* [WORK ORDER]: Below are the entries to retype; reproduce each one exactly.

* [SUPPLIED ENTRIES]:
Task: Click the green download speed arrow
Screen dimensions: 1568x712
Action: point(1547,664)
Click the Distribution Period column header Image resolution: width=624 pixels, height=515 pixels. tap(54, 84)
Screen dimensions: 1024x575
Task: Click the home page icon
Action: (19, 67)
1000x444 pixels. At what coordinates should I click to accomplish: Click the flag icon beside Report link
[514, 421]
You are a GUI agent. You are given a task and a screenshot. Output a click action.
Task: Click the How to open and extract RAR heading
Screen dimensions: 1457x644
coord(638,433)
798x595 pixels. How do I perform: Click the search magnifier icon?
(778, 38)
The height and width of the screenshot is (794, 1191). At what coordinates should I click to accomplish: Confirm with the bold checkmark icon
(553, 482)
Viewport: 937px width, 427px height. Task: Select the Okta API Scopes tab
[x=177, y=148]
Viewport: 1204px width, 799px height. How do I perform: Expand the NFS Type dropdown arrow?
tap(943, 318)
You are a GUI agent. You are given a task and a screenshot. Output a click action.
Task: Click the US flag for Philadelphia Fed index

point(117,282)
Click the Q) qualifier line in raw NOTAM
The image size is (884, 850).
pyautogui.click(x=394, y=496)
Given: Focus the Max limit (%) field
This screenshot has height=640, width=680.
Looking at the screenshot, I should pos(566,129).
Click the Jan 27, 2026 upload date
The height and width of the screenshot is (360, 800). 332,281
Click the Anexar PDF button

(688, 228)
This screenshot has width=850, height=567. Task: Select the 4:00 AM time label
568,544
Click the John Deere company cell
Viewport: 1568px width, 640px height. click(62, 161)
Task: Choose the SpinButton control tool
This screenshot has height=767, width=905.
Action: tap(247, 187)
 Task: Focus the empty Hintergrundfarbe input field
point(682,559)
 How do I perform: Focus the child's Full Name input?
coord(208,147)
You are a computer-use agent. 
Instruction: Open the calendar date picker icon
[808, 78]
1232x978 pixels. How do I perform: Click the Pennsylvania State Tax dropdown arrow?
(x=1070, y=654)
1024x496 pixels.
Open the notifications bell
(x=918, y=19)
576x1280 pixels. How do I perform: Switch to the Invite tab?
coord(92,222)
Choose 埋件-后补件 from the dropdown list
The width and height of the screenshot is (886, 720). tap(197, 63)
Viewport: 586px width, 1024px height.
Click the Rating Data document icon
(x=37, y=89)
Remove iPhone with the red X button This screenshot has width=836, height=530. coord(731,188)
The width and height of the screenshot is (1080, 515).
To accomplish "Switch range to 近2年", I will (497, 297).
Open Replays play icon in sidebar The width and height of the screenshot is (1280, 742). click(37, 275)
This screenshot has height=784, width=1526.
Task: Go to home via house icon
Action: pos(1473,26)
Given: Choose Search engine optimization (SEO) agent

* [EXERCISE RESULT]:
Task: Click the green download speed arrow
Screen dimensions: 1568x712
Action: point(1547,664)
Click the Distribution Period column header Image resolution: width=624 pixels, height=515 pixels. tap(54, 84)
Screen dimensions: 1024x575
Task: Click the home page icon
Action: (19, 67)
1000x444 pixels. At what coordinates should I click to accomplish: Click the flag icon beside Report link
[514, 421]
You are a GUI agent. You are given a task and a screenshot. Output a click action.
Task: Click the How to open and extract RAR heading
Screen dimensions: 1457x644
coord(638,433)
798x595 pixels. How do I perform: Click the search magnifier icon?
(778, 38)
The height and width of the screenshot is (794, 1191). At what coordinates should I click to accomplish: Confirm with the bold checkmark icon
(553, 482)
Viewport: 937px width, 427px height. Task: Select the Okta API Scopes tab
[x=177, y=148]
Viewport: 1204px width, 799px height. How do I perform: Expand the NFS Type dropdown arrow?
tap(943, 318)
You are a GUI agent. You are given a task and a screenshot. Output a click action.
Task: Click the US flag for Philadelphia Fed index

point(117,282)
Click the Q) qualifier line in raw NOTAM
The image size is (884, 850).
pyautogui.click(x=394, y=496)
Given: Focus the Max limit (%) field
This screenshot has height=640, width=680.
Looking at the screenshot, I should pos(566,129).
Click the Jan 27, 2026 upload date
The height and width of the screenshot is (360, 800). 332,281
Click the Anexar PDF button

(688, 228)
This screenshot has width=850, height=567. Task: Select the 4:00 AM time label
568,544
Click the John Deere company cell
Viewport: 1568px width, 640px height. click(62, 161)
Task: Choose the SpinButton control tool
This screenshot has height=767, width=905.
Action: tap(247, 187)
 Task: Focus the empty Hintergrundfarbe input field
point(682,559)
 How do I perform: Focus the child's Full Name input?
coord(208,147)
You are a computer-use agent. 
Instruction: Open the calendar date picker icon
[808, 78]
1232x978 pixels. How do I perform: Click the Pennsylvania State Tax dropdown arrow?
(x=1070, y=654)
1024x496 pixels.
Open the notifications bell
(x=918, y=19)
576x1280 pixels. How do I perform: Switch to the Invite tab?
coord(92,222)
Choose 埋件-后补件 from the dropdown list
The width and height of the screenshot is (886, 720). tap(197, 63)
Viewport: 586px width, 1024px height.
Click the Rating Data document icon
(x=37, y=89)
Remove iPhone with the red X button This screenshot has width=836, height=530. coord(731,188)
The width and height of the screenshot is (1080, 515).
To accomplish "Switch range to 近2年", I will (497, 297).
Open Replays play icon in sidebar The width and height of the screenshot is (1280, 742). click(37, 275)
This screenshot has height=784, width=1526.
Task: Go to home via house icon
Action: pos(1473,26)
Given: Choose Search engine optimization (SEO) agent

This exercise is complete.